InCred Holdings is printing money. With its Asset Under Management (AUM) surging past ₹12,585 crore and a massive ₹1,873 crore in FY25 revenue, the KKR-backed unicorn has quietly built an empire in the shadow of legacy banks. In February 2026, the Securities and Exchange Board of India (SEBI) gave the green light to its confidential IPO filing, paving the way for a ₹3,000 to ₹4,000 crore public listing. But behind the 47% revenue jump lies a structural tension: EBITDA margins have slipped from 70% to 61% as operating costs swell. As InCred prepares for one of the biggest financial sector IPOs of the year, the market is asking a critical question: Is this a durable lending engine, or is it peaking just as the RBI tightens the screws on unsecured credit?
The Business: More Than Just a Lender
Founded in 2011 by former Deutsche Bank executive Bhupinder Singh, InCred Holdings operates essentially as a three-headed financial beast:
- InCred Finance: The core lending NBFC focused on personal, education, and SME loans. (This arm significantly expanded its balance sheet following a strategic 2021 merger with KKR India Financial Services).
- InCred Capital: The institutional wealth management and investment banking arm.
- InCred Money: The retail-focused wealth-tech platform distributing alternative investments and retail bonds.
This diversified structure—blending high-yield unsecured lending with fee-generating wealth management—is exactly what helped the company achieve Unicorn status in late 2023 following a ₹500 crore Series D round led by Ranjan Pai.
The Financial Reality: High Growth, Rising Costs
In the private market, InCred’s financials command serious attention, but they also reveal the cost of aggressive scaling.
- The Topline Explosion: FY25 Net Revenue jumped by 47.2% to ₹1,873.62 crore (up from ₹1,272.70 crore in FY24).
- The Bottom Line: Profit After Tax (PAT) climbed 20.7% to ₹373.15 crore.
- The Margin Squeeze: Despite the impressive top-line growth, Net Profit Margins actually eased slightly from 23.6% in FY24 to around 19.9% in FY25. Similarly, EBITDA margins softened. As the company scales its physical branch network (now over 140 branches) and employee base, operating expenses are aggressively eating into the gross spreads.
- Asset Quality: Crucially, InCred has maintained a remarkably tight ship, reporting a Net NPA of just 0.7% and a strong capital adequacy ratio of 26%.
The IPO Focus: The Confidential Play
InCred took the “confidential filing” route for its Draft Red Herring Prospectus (DRHP) in late 2025—a strategic move that allows companies to quietly test the waters with regulators before opening their books to public scrutiny.
Having secured SEBI approval in February 2026, the massive ₹3,000–₹4,000 crore issue will likely feature a ₹1,500 crore fresh issue to augment capital, alongside an Offer for Sale (OFS) allowing early backers like KKR to trim their stakes.

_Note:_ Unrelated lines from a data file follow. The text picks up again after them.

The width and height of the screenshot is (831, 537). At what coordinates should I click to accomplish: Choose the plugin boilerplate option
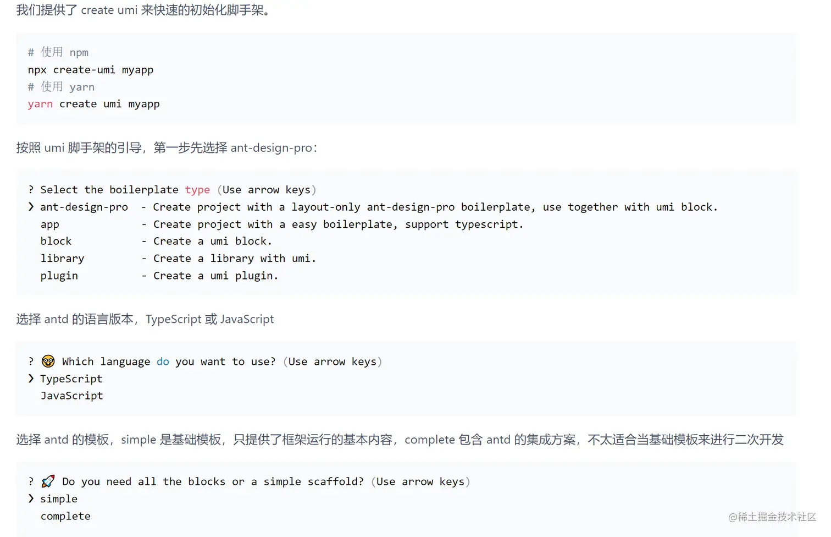(59, 276)
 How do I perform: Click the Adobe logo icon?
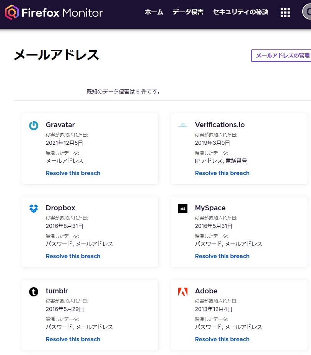click(x=183, y=291)
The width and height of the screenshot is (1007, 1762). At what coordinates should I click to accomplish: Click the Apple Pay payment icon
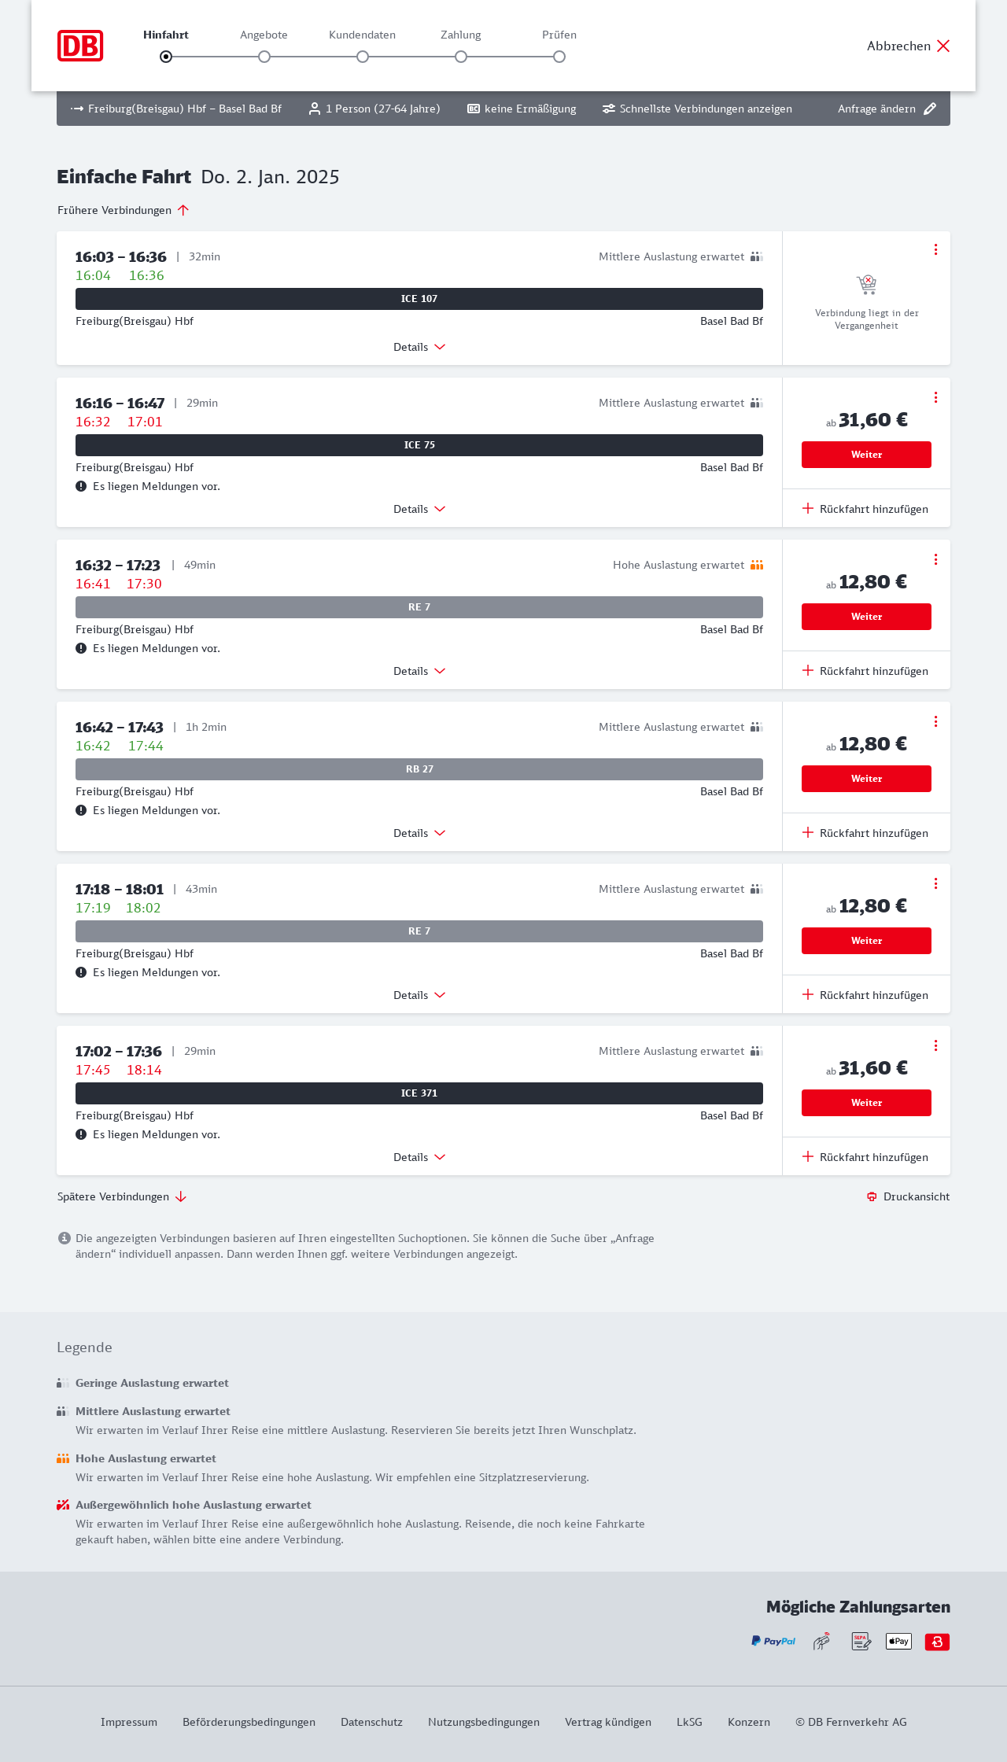[898, 1641]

In the unlisted market, platforms like Altius Investech show shares trading in the ₹150–₹200 range. At current grey market levels, the company is commanding a market capitalization of roughly ₹10,700 crore, translating to a Price-to-Earnings (P/E) ratio of ~28.6x and a Price-to-Book (P/B) of around 2.8x. This places it at a premium compared to older, traditional NBFCs, reflecting its “fintech” valuation halo.

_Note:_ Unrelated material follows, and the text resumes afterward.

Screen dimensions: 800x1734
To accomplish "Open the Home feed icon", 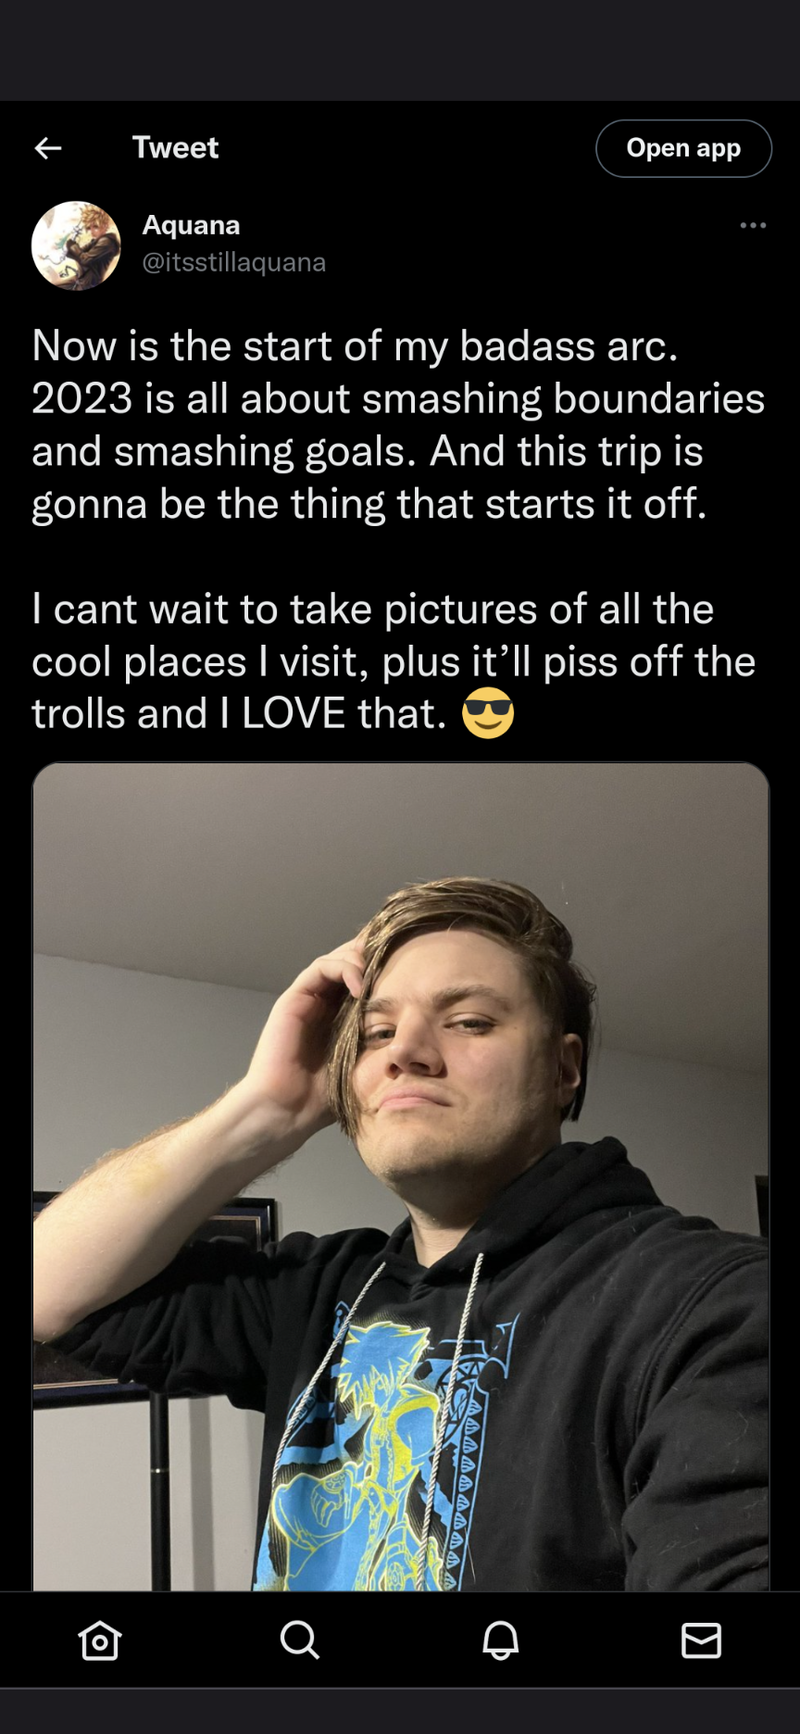I will (x=100, y=1640).
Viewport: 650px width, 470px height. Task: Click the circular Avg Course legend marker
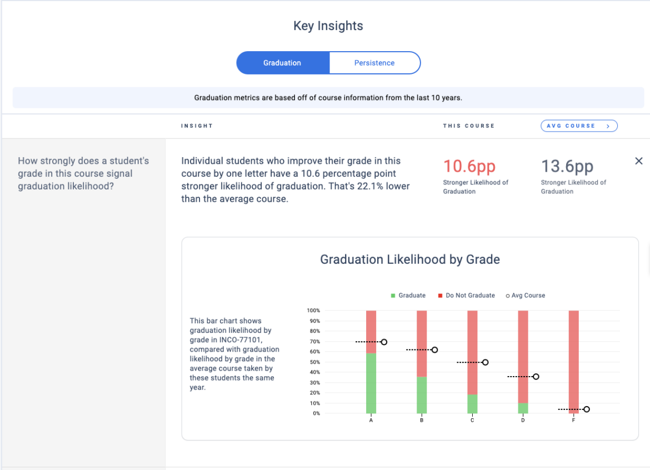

The NBFC Space: Navigating the RBI’s Radar
Timing an IPO in the current NBFC environment is treacherous. The Reserve Bank of India (RBI) has grown increasingly uncomfortable with the systemic risks of unsecured retail lending—InCred’s historical bread and butter.

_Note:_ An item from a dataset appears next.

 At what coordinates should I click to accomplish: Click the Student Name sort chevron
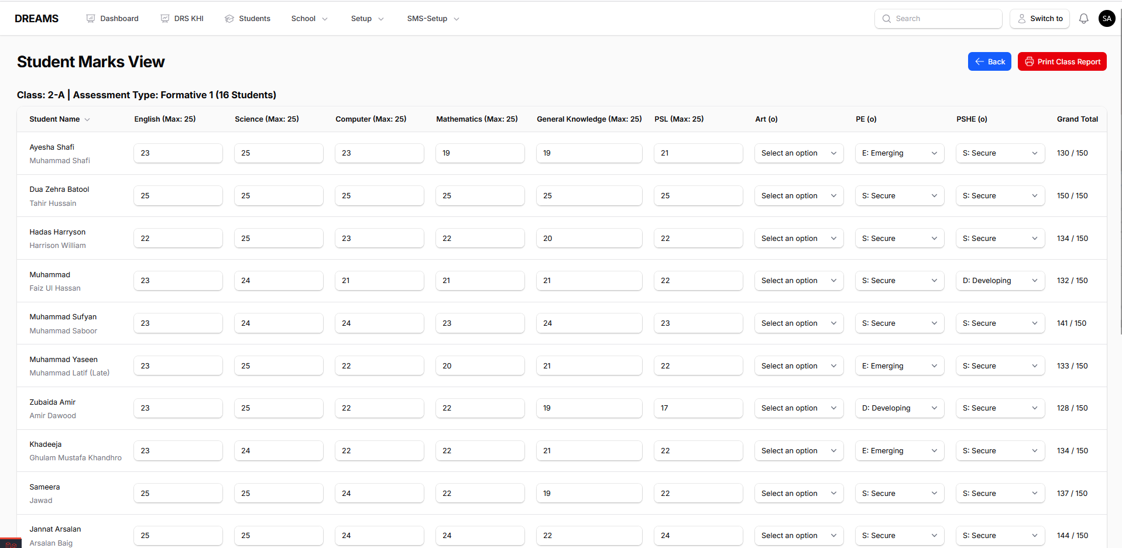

Rising borrowing costs for NBFCs mean that margins will face continuous pressure. The market is currently rewarding lenders who possess two strict characteristics: heavily diversified funding access and a pivot toward secured loan books. InCred’s recent push into secured SME lending and wealth management is a direct attempt to de-risk its portfolio before the public market dissects it.
The Verdict: Strong Candidate or Overhyped?
InCred Holdings is far from overhyped, but it is priced for perfection. A 33% Return on Equity (ROE) and a ₹12,500 crore AUM prove it is a legitimate powerhouse. However, public market investors will not treat it as a limitless tech startup. They will judge it as a traditional lender navigating an elevated interest rate cycle.